We say that falling is a matter of perspective. In space, that is. On Earth, things are more clear-cut. Seasons always come in the same order. The sun rises and sets without fail. If you take care of your plants the right way, they’ll give you flowers or fruit or whatever it is they’re supposed to give you. And when you fall, you fall down.

In space, though, it all comes down to the way you want to see things. Tipping yourself over the edge of a cliff is maybe just a way of rising up towards the ground. And if rising is the opposite of falling, then we’re rising all the time, even when we’re just standing still, because gravity says that we are perpetually falling and yet here we are, upright.

Maybe that’s what sent us into space in the first place. The possibilities. Once I moved to Earth, I never left, but I still remember the desire that burned me that night when I stared at the sky and thought of my old home. My vision split, cascading into streams of pink and blue that ran together like water funneling down a drain.
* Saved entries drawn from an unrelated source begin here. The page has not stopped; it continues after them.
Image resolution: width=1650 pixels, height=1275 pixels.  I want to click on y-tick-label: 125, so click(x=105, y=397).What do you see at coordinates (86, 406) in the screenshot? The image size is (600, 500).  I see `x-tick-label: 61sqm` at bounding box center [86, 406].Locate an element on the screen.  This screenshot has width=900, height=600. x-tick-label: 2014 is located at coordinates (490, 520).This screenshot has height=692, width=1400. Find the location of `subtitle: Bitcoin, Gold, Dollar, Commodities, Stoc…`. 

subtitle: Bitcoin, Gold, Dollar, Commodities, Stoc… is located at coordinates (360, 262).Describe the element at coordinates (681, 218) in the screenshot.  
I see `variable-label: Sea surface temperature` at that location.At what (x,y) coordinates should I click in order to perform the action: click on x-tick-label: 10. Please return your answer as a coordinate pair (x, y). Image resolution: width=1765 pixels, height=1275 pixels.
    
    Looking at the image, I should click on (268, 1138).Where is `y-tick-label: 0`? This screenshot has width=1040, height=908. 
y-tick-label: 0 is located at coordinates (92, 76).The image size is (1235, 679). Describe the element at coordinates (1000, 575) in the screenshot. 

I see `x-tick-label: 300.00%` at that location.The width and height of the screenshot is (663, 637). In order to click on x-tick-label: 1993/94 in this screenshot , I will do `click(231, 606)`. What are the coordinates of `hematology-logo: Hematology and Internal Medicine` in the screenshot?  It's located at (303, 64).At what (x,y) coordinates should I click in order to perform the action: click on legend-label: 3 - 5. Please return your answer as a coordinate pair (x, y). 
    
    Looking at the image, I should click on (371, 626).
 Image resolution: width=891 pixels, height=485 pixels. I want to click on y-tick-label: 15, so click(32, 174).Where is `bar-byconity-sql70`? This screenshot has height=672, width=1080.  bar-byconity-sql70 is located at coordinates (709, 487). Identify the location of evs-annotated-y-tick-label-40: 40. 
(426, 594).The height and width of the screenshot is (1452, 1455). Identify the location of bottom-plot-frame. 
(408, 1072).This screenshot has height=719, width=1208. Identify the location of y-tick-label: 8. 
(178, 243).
That’s how I remember my colony.

Life #1

I wrote this after my final creative writing class of college.  It’s mostly true.  The story quoted in italics is by Geoff Mak.

***

On the last day of class, my creative writing professor gave us miniature anthologies of the one-line stories we had written during the quarter.  Each was made from one sheet of paper, folded into squares that were smaller than my palm, and sewed with yellow and blue string.

I walked home in the dark and cut open the folded edges with my pocketknife, unwilling to wait until I got to my apartment.  There was something wonderfully childish about it, about not looking where I was going while using a sharp blade at night, alone.  After the pages were free, I strained to read the stories, lifting up the little book and tilting it to catch the last of the street light – She turned eleven – before I left the dim circle, and then still holding the book out until the light of the next lamp hit me and I could finish it – She turned twelve. It was like licking the last of the ice cream from the bottom of the bowl, undignified and better for it.

If there is anything that I have learned at Davis, it is this: there is nothing wrong with being a child, even when you’re an adult.

I have a stuffed hippo on my head, mismatched socks on my feet, and I haven’t been bored in ages.  Not even hot tea on rainy days is as good as this.